Seems that if the Scorpion King can be defeated, Imhotep and his gang will gain control of the army of Anubis, an invincible band of werewolflike troops that will allow the mummy to rule the world.

Since that would be bad for the rest of us, the O'Connells, Evelyn's idiot brother Jonathan (John Hannah) and their mysterious guardian angel Ardeth Bay (Oded Fehr) set off again to put all these dead creatures back in their sarcophagi.

Patricia Velasquez, seen briefly in "The Mummy," gets a beefed-up role this time as the blackhearted Anck-Su-Namun, Imhotep's resurrected girlfriend.

Goofy as the plot is, writer-director Stephen Sommers, who also made the first movie, does a nice job hitting the buttons that worked two years ago while ladling on new layers of silliness that should click with the same audience.

We learn secrets about Rick and Evelyn's "destinies." We discover their cosmic connections to Imhotep. We get the lowdown on history's longest-standing cat fight between Evelyn and Anck-Su-Namun.

Unlike so many bratty kids introduced into action franchises, Boath's Alex enhances the cast with cute pluck and humor. Fraser gets to behave a bit more bookishly, while Weisz throws more punches as the old-married O'Connells rub off on each other.

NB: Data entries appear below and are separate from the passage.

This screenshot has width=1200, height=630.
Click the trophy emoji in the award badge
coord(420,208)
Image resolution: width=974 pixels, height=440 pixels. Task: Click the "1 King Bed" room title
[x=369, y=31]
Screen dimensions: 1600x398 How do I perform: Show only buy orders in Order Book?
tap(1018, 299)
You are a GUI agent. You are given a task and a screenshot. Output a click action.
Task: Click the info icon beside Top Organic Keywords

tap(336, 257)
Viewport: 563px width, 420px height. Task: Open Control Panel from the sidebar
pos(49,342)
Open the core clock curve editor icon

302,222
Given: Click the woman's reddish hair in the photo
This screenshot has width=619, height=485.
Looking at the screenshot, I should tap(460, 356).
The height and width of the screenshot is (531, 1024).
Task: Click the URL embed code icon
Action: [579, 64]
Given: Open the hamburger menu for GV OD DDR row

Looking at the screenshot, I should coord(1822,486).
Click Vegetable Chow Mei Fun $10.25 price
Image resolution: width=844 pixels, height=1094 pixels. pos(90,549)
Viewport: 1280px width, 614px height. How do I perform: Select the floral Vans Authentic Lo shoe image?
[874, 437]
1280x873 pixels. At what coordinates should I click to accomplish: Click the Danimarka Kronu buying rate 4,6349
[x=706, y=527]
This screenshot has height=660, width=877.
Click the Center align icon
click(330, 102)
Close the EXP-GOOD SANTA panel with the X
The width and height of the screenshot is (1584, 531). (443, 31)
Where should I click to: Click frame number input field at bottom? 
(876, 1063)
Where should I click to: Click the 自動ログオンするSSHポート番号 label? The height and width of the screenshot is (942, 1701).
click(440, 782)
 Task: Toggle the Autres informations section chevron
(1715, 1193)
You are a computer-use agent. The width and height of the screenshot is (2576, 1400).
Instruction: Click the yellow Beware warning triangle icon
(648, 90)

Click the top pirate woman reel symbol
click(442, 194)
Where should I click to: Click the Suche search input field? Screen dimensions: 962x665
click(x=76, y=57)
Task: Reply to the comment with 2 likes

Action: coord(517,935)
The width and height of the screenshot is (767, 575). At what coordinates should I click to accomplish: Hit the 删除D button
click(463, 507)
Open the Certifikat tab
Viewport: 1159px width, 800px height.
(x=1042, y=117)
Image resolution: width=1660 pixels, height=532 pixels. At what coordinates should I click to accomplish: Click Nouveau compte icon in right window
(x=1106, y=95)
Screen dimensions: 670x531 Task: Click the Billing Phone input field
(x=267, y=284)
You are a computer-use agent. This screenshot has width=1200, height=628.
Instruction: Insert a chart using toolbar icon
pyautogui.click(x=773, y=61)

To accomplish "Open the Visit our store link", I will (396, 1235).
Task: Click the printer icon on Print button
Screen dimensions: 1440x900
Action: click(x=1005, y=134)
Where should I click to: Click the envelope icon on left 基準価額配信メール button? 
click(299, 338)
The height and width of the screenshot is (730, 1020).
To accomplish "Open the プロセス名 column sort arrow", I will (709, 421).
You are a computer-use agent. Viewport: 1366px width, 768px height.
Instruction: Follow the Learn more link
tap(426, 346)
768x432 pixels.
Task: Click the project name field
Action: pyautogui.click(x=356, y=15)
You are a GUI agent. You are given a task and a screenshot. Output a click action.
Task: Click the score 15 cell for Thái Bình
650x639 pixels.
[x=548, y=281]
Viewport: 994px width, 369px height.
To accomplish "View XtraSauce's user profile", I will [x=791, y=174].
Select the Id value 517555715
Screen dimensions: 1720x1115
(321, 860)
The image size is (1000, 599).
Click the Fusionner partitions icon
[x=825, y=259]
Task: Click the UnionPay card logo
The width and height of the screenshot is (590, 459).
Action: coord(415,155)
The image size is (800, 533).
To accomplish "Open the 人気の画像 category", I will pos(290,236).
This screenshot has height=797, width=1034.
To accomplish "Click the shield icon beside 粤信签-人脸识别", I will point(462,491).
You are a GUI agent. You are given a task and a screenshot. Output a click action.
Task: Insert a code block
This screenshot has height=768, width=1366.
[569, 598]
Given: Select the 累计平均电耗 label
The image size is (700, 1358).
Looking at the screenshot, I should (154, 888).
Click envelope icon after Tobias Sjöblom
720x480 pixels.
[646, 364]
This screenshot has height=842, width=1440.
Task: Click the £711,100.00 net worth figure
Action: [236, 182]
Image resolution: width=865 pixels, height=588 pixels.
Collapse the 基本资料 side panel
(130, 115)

The most refreshing thing about this sequel is that it doesn't try to step back and put the romantic leads at odds the way they were in the first movie. Sommers says he wanted to break that sequel cliche by showing the O'Connells as a couple more in love as the years pass. Nice touch.

By definition of sequel one-ups-manship, Sommers had to outdo "The Mummy" for digitally created monsters. But all the gazillions of giant bugs, jungle dwarves, Anubis warriors and other beasties don't make "The Mummy Returns" a better movie. There's just more of these computer-generated creations running around, faster, louder and, at times, headache-inducing.

If the sequel surpasses the original, it's not for the computer effects. "The Mummy Returns" is at its strongest with some cleverly staged real-world stunts. The computer animation, while impressive, occasionally looks so cartoonish it detracts and distracts from the overall movie.

Maybe it's a case of filmmakers giving the people what they want. Or maybe it's just a case of a reviewer overly fixated on how much creepier Karloff was than a digitized corpse.